Au Monde, on peut poser la même question. En physique, on peut tracer ce qu’on appelle une « droite de régression » (la bien nommée !) lorsqu’une série de points sont alignés. Comment ne pas le faire aujourd’hui pour Le Monde ? Comment ne pas tracer une droite entre les points « lepénisme médiatique » qui s’alignent ? Comment ne pas se demander si Le Monde ne fait pas volontairement le jeu du FN puisqu’à l’évidence il le fait sans arrêt (je commence d’ailleurs, dans une certaine mesure, à être lassé d’écrire sur ce journal, qui oscille entre lepénisme médiatique, diabolisation de Mélenchon, propagande contre la gauche internationale et dédiabolisation de néonazis) ?

☆ ☆ ☆ ☆ ☆ ☆ ☆

Travail demandé
Recopiez, s'il vous plaît, le passage du texte fourni qui débute aux mots « Au Monde, on » et s'arrête après « dédiabolisation de néonazis) ? ». Appuyez-vous sur le texte fourni et sur rien d'autre.

Section des données
☆ ☆ ☆ ☆ ☆ ☆ ☆

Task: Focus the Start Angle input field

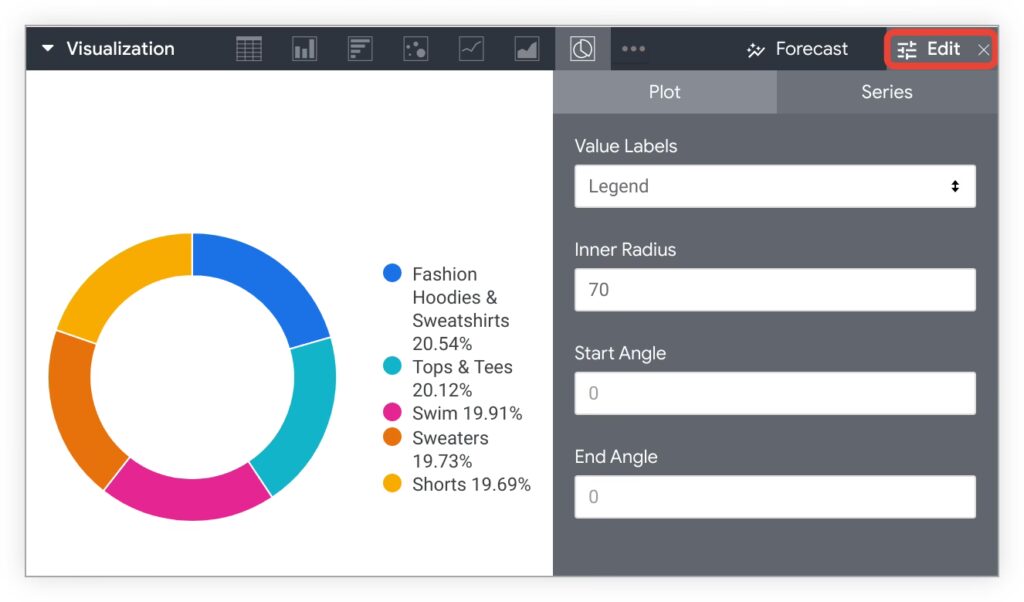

☆ ☆ ☆ ☆ ☆ ☆ ☆

Réponse rédigée
Au Monde, on peut poser la même question. En physique, on peut tracer ce qu’on appelle une « droite de régression » (la bien nommée !) lorsqu’une série de points sont alignés. Comment ne pas le faire aujourd’hui pour Le Monde ? Comment ne pas tracer une droite entre les points « lepénisme médiatique » qui s’alignent ? Comment ne pas se demander si Le Monde ne fait pas volontairement le jeu du FN puisqu’à l’évidence il le fait sans arrêt (je commence d’ailleurs, dans une certaine mesure, à être lassé d’écrire sur ce journal, qui oscille entre lepénisme médiatique, diabolisation de Mélenchon, propagande contre la gauche internationale et dédiabolisation de néonazis) ?